Le seul élément triste, encore une fois, c’est cette norme glaciale imposée par nos sociétés sécuritaires. A la préfecture de Police de Paris, la cabine mise à disposition du public diffuse une voix off qui, de mémoire, dit : «tenez-vous droit, ne souriez pas». Il y a de vieux permis de conduire qui ont du souci à se faire.
L’histoire intéressante de la technique des cabines automatiques, reprise par le site de Photomaton, a été décrite par un Monsieur du CNED, Sébastien Brunet. Et c’est là!
Passionnant ! Voilà qui met de bonne humeur pour commencer la journée.
Qui ne s’est jamais fait portraituré par une photo… »matronche », comme on disait au zinc des bistrots parisiens ?

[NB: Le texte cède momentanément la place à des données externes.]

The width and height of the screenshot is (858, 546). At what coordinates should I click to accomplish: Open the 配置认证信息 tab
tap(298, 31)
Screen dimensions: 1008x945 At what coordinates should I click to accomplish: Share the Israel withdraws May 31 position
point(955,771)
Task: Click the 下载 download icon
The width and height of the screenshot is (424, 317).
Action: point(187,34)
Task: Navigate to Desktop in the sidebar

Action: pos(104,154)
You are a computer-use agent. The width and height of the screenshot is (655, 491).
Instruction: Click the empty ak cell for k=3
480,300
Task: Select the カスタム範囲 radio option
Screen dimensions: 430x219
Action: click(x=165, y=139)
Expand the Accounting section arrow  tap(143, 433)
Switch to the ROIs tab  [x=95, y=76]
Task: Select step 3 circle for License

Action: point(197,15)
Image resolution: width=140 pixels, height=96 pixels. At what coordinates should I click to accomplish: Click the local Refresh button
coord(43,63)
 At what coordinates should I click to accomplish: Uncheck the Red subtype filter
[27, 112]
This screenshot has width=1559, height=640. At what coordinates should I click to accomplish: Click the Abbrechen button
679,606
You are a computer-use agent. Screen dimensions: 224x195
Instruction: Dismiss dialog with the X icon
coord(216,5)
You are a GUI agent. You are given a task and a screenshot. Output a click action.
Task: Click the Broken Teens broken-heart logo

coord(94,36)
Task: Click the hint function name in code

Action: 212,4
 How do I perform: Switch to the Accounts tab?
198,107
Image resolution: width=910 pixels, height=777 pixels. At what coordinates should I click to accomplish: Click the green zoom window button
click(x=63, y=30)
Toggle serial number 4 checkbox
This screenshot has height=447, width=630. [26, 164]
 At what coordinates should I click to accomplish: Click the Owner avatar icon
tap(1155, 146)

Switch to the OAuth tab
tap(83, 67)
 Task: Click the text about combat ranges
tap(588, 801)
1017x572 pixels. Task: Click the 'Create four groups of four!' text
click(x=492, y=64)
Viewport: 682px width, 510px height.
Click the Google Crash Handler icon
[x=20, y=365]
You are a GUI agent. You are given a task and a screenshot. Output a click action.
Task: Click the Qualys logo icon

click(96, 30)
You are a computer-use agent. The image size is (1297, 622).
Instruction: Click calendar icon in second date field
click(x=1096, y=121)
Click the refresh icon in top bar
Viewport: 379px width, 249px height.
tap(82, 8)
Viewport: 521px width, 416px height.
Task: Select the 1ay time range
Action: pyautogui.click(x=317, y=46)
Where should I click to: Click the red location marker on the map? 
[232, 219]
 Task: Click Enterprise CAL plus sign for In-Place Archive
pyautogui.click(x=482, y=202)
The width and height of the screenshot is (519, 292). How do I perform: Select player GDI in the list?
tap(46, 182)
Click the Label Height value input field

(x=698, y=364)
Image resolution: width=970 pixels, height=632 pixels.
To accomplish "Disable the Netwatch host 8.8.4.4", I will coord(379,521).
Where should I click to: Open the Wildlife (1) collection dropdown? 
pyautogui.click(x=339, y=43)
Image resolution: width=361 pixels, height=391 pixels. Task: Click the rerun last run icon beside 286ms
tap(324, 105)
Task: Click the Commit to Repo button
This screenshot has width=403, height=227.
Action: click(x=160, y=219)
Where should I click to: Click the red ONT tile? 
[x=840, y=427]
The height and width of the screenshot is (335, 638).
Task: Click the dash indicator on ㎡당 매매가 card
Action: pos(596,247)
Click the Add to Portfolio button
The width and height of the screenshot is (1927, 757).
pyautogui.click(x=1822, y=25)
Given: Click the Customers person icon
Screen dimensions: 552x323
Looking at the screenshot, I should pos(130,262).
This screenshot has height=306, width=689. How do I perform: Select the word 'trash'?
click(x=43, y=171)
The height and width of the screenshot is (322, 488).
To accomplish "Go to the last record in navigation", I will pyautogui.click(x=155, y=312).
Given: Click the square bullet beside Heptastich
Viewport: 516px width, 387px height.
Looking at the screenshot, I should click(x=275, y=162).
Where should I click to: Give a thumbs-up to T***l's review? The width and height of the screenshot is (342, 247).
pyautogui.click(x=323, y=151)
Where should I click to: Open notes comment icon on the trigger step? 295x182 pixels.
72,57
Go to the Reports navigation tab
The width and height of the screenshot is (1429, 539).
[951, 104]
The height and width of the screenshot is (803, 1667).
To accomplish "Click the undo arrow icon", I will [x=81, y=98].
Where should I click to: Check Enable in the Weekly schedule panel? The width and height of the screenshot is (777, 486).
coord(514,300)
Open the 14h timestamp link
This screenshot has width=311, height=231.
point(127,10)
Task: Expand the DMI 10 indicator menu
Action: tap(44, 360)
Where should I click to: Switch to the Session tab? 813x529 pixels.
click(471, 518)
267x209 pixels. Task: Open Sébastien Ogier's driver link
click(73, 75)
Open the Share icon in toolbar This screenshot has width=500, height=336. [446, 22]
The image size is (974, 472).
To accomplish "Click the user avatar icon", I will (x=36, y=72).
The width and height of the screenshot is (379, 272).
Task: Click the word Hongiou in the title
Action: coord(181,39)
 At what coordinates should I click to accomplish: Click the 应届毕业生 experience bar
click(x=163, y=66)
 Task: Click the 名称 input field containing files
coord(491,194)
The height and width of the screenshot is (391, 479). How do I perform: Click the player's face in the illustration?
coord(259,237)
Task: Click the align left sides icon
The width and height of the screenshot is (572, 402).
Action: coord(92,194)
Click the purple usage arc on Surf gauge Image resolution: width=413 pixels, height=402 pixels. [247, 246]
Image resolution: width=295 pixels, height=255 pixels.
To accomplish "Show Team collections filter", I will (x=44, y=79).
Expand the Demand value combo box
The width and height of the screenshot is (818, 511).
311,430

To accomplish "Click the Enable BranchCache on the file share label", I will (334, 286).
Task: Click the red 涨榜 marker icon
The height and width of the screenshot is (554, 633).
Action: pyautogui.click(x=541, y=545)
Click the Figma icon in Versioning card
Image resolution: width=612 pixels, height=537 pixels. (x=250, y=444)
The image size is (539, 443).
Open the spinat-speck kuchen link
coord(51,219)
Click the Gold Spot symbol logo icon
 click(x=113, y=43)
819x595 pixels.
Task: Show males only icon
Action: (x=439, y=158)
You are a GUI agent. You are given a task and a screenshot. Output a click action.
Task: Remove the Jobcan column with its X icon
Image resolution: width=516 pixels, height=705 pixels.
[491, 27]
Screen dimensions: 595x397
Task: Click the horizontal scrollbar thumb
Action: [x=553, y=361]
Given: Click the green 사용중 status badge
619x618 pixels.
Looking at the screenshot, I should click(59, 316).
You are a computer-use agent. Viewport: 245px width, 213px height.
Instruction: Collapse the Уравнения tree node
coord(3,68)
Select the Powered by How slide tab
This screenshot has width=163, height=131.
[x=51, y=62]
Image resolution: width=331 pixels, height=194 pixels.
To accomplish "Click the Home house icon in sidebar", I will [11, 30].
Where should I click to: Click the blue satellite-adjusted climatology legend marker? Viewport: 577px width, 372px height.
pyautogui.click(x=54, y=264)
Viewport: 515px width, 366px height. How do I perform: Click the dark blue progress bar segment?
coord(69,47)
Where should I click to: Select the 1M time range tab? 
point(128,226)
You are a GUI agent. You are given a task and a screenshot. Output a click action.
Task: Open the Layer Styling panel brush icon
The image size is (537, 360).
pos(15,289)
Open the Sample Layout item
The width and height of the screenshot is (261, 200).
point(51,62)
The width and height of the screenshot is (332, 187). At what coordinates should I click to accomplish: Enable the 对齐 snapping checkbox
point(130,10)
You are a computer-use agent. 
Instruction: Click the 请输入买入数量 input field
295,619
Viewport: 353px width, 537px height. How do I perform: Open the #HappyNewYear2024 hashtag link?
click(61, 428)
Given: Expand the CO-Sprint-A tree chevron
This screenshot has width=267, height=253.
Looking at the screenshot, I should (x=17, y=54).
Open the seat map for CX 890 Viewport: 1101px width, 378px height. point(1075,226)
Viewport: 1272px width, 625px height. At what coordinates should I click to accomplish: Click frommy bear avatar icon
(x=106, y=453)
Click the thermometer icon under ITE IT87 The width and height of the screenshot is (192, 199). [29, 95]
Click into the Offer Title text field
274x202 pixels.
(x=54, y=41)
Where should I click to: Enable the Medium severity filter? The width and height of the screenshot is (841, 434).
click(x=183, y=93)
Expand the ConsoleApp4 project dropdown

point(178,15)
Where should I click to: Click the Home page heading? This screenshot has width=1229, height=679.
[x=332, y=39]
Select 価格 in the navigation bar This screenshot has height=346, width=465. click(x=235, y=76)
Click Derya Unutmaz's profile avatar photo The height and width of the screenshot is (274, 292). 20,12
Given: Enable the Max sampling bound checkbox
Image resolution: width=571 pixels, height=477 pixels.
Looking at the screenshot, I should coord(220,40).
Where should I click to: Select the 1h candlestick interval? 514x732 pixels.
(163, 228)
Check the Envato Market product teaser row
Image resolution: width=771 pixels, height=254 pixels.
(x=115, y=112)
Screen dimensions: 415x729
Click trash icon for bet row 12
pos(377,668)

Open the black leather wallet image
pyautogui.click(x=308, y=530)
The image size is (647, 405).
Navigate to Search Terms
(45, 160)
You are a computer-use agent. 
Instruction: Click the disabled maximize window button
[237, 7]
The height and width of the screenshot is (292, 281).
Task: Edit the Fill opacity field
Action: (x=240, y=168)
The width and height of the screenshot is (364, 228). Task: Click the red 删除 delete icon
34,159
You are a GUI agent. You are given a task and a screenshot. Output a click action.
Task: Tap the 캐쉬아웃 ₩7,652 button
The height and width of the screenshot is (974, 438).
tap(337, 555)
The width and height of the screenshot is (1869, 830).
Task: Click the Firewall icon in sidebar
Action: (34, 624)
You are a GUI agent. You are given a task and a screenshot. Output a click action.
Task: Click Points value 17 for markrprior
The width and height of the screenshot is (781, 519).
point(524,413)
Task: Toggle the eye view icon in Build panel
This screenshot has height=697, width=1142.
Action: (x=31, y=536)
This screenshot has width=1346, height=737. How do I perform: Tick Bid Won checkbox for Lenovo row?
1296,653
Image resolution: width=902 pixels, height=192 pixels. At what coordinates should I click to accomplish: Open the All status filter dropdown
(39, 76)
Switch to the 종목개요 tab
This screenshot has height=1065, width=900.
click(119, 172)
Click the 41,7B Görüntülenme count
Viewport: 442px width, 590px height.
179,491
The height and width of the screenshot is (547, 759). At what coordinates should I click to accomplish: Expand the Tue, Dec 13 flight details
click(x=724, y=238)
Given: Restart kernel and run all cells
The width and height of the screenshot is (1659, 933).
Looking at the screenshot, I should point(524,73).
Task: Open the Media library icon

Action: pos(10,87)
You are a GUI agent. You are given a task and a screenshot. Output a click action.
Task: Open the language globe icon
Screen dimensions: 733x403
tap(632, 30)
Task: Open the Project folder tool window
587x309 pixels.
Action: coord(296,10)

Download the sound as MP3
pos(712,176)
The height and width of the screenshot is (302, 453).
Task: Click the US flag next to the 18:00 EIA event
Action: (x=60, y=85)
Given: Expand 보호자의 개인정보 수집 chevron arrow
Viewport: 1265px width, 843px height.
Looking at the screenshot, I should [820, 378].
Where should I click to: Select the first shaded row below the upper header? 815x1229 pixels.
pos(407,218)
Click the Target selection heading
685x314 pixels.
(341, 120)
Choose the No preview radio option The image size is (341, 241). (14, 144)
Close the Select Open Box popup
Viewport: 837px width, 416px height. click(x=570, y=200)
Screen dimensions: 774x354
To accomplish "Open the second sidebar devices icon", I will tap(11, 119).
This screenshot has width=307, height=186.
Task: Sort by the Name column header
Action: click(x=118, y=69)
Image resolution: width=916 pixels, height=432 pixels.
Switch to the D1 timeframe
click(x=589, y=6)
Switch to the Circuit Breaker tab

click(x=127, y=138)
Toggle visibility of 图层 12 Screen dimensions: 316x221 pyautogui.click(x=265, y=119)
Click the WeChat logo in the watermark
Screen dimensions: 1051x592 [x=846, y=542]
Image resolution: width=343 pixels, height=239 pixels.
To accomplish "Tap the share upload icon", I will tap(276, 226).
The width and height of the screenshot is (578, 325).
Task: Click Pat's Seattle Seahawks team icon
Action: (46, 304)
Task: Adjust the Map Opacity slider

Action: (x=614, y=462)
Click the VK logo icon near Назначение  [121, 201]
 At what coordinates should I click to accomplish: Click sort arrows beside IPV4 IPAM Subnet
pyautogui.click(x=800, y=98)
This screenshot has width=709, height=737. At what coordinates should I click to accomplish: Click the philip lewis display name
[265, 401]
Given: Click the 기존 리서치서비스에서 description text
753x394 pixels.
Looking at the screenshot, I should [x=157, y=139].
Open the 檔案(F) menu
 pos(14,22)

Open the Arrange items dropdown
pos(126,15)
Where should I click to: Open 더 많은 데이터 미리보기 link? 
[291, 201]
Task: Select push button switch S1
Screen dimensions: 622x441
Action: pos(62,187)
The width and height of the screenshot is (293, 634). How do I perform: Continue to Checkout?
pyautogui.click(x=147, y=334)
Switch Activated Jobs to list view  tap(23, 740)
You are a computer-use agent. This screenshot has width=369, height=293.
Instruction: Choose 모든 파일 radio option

Le « NE SOURIEZ PAS » m’a intrigué. Le sujet est sans aucun doute passionnant. La liste de ses occupants au fil des années peut-être encore plus. Je repense ce matin à cette scène du film d’Amélie Poulain. Je regarderai ce visage lisse et commun de plus près la prochaine fois. Beau portrait. Merci Philippe. Denis
Je préfère le commandement « souriez vous êtes filmé » !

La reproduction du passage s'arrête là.